Reverse-engineer David's workflow

linkcharger commented 2 years ago

This page should serve as a record for what we find out while we go through Davood's mess of files and codes. We write down progressively what things we figure out, so that in the end, when someone reads through this, they should understand the work and data flow. For a neat documentation, this should still be restructured, but at least all the insights we had are collected here.

rdurante78 commented 2 years ago

@linkcharger Email Davood to tell him you are going through his mess of files and codes and that you are going to write him to ask clarifications, and that I expect him to reply quickly.

linkcharger commented 2 years ago

Status update:

We think we figured out about the first third of the workflow. We read and understand the first bit of code that runs 5x a day to get the trips posted on the website, including some minimal information about those trips. The respective code and data files we put into the folder '01_scrape_trips'. There is a part of the code that downloads data and saves the raw data as JSON files, and there is a part which cleans this data up and converts it into CSV tables.

The issues with this first step are the following:

the code could be cleaned up and consolidated for better clarity (splitting the downloading and cleaning) , in case we need to work on it in the future
there are two output folders which seemingly contain the same data, namely the cleaned CSV files. We are unsure whether this is indeed a duplicate, a remnant of the development process or data that was processed in some other way.

linkcharger commented 2 years ago

Here is the overleaf document where the final complete workflow will be elaborated.

We will continuously add to this as we go along.

linkcharger commented 2 years ago

Meeting with Emil

missing variables:

ratings
automatic acceptance
driver bio, luggage

variable name issues:

day_count
passenger_total vs passenger_total_obs
norace

rerun whole workflow only if important variables (automatic acceptance, ratings) missing
if more information: information missing about driver (bio, luggage, other control variables)

sebbaehralarcon commented 2 years ago

@linkcharger Small Update about the synching process:

It turns out that the synching process takes even longer for me than though. Dropbox displays that the files were synched today at 6.41 am. Maybe you're approach from yesterday is not only beneficial but also needed.

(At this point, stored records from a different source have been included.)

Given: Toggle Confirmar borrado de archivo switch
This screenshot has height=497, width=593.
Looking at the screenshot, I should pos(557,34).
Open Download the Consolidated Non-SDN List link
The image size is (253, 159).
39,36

sebbaehralarcon commented 2 years ago

Small Update: (for Meeting with Emil)

Regarding automatic acceptance named here we can see something in the raw_JSON_dumps txt-files named "approval mode" which can be seen as "MANUAL" or "AUTOMATIC"
Regarding ratings named in the same comment, we can identify "rating" in the JSON dumps which displays the overall ratings as "overall" and the total number of ratings as "total number"
- In more detail about the ratings: As a general structure in the JSON dumps, we have overall rating and total number of ratings as said above, plus all individual ratings given to that driver up to this ride. These individual ratings include the rating measured in stars called "global rating"(from 1 to 5) and the "comment" of the individual giving that rating (Additionally, the individual is categorised with a "role" that can be either "passenger" or "driver". The latter is given when a passenger in this ride is himself a driver in the database - not 100% sure yet.)
the driver bio cannot be identified in the JSON dumps for now (will update this further along the way)

linkcharger commented 2 years ago

num_id is only the numerical part of the trip_id

linkcharger commented 2 years ago

The file currently named 'create_day_drips_ethnicities.py' does the following:

it merges the ethnicity prediction from the NN (one for each person) with the trip and ratings records
thereby associates different people with each other
calculates averages of (accepted) ethnicities for each driver, one based on observed rides, one based on people in ratings
saves it to 'trips_ethnicities/day_trips/ethnicitytrips[date].csv'

linkcharger commented 2 years ago

Does automatic acceptance change over time (much)?

linkcharger commented 2 years ago

@EmilPalikot We just talked with Ruben: Next week we will extract the automatic/manual acceptance variable together with the trip_id and driver_id in a quick and dirty way. Do you want also the average rating and name of the reviewers?

linkcharger commented 2 years ago

@EmilPalikot How long is the list of pictures we were not able to download?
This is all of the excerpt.